目前尚无替代有创脑室内引流或脑实质内监测的金标准的无创颅内压(NI-ICP)监测方法。本研究应用一种新的基于脑声学特性的算法来确定 ICP 的 NI-ICP 监测方法,对接受有创 ICP(I-ICP)监测的患者进行了监测,并对结果进行了分析。
在神经重症监护病房接受治疗的创伤性脑损伤和蛛网膜下腔出血患者中,作者使用有创的脑室外引流或脑实质内监测的金标准方法记录 ICP。此外,作者还使用一种设备(HS-1000)同时无创地测量 ICP,该设备使用先进的信号分析算法对穿过颅骨传播的声信号进行分析。为了评估 NI-ICP 方法的准确性,使用 MATLAB 分析了使用 I-ICP 和 NI-ICP 监测方法获得的数据,以确定使用 NI-ICP 和 I-ICP 监测获得的 ICP 测量值之间的差异的统计学意义。

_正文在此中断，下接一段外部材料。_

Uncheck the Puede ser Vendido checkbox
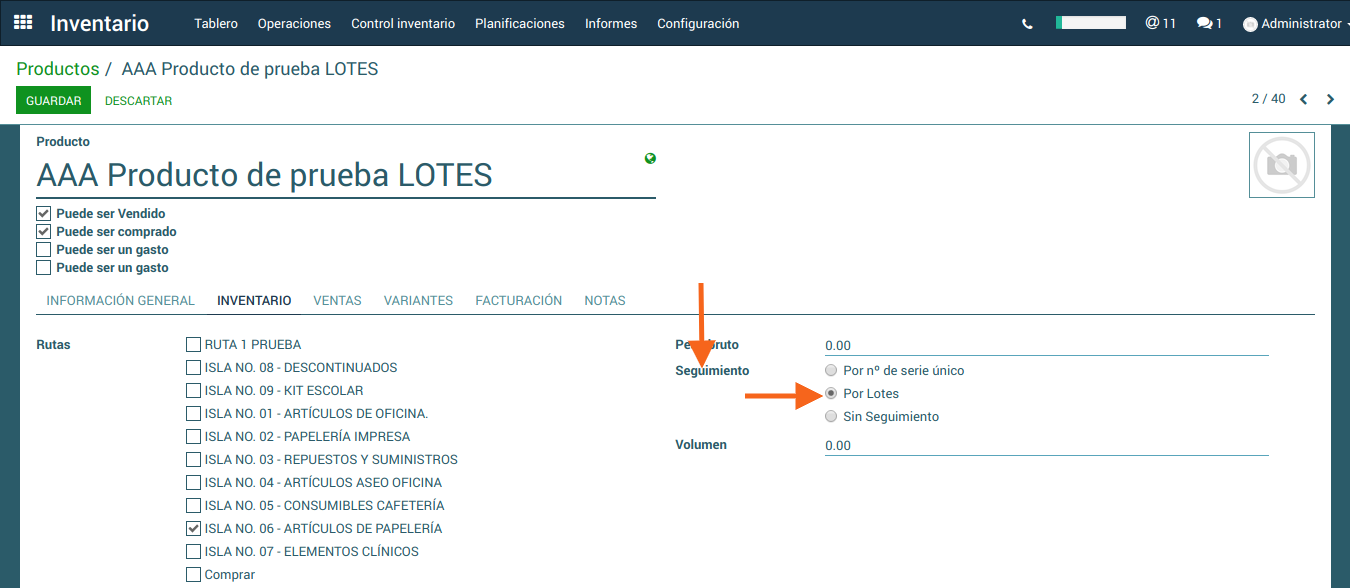This screenshot has width=1350, height=588. click(44, 214)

共收集了 14 例患者的数据,在 I-ICP 和 NI-ICP 记录中获得了 2543 个连续的平行 ICP 值数据点。两种方法都得到了相同数量的数据点。对于该初步分析中任意选择的≥17mmHg 的截止值测量,NI-ICP 监测的灵敏度和特异性分别为 0.7541 和 0.8887。线性回归分析表明,两种方法之间存在很强的正相关关系。NI-ICP 和 I-ICP 之间的压差在 63%的数据配对读数中在±3mmHg 以内,在 85%的数据配对读数中在±5mmHg 以内。受试者工作特征曲线下面积分析显示,曲线下面积为 0.895,这对应于与 I-ICP 监测相比,NI-ICP 监测的整体性能。

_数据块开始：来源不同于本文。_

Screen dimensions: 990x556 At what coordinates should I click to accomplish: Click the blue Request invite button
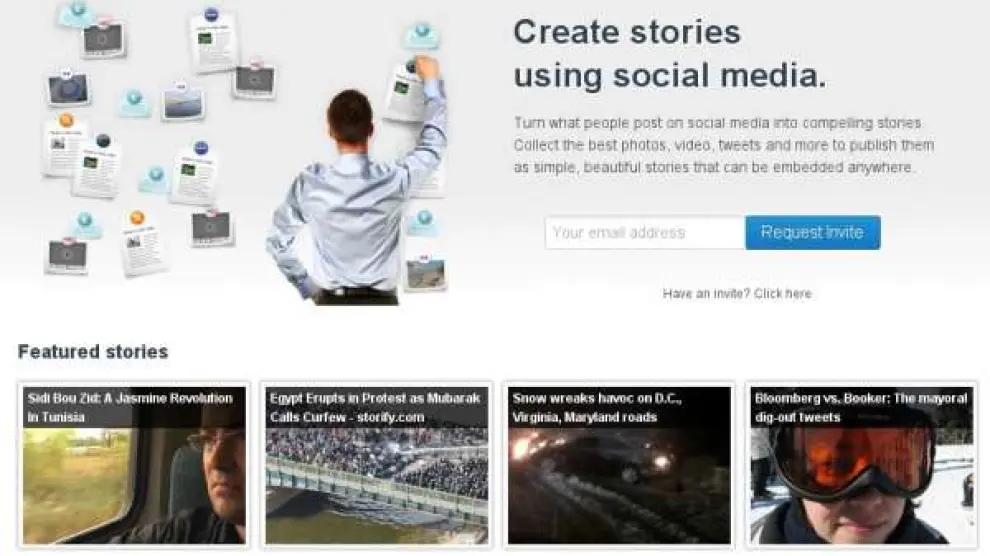[x=813, y=233]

本研究提供了 HS-1000 NI-ICP 监测器准确性的首批临床数据,该监测器使用先进的信号分析算法评估接受 I-ICP 监测的患者中穿过大脑的声信号的特性。本研究的结果强调了这种 NI-ICP 设备无创准确测量 ICP 的能力。进一步的研究应侧重于对升高的 ICP 值进行临床验证。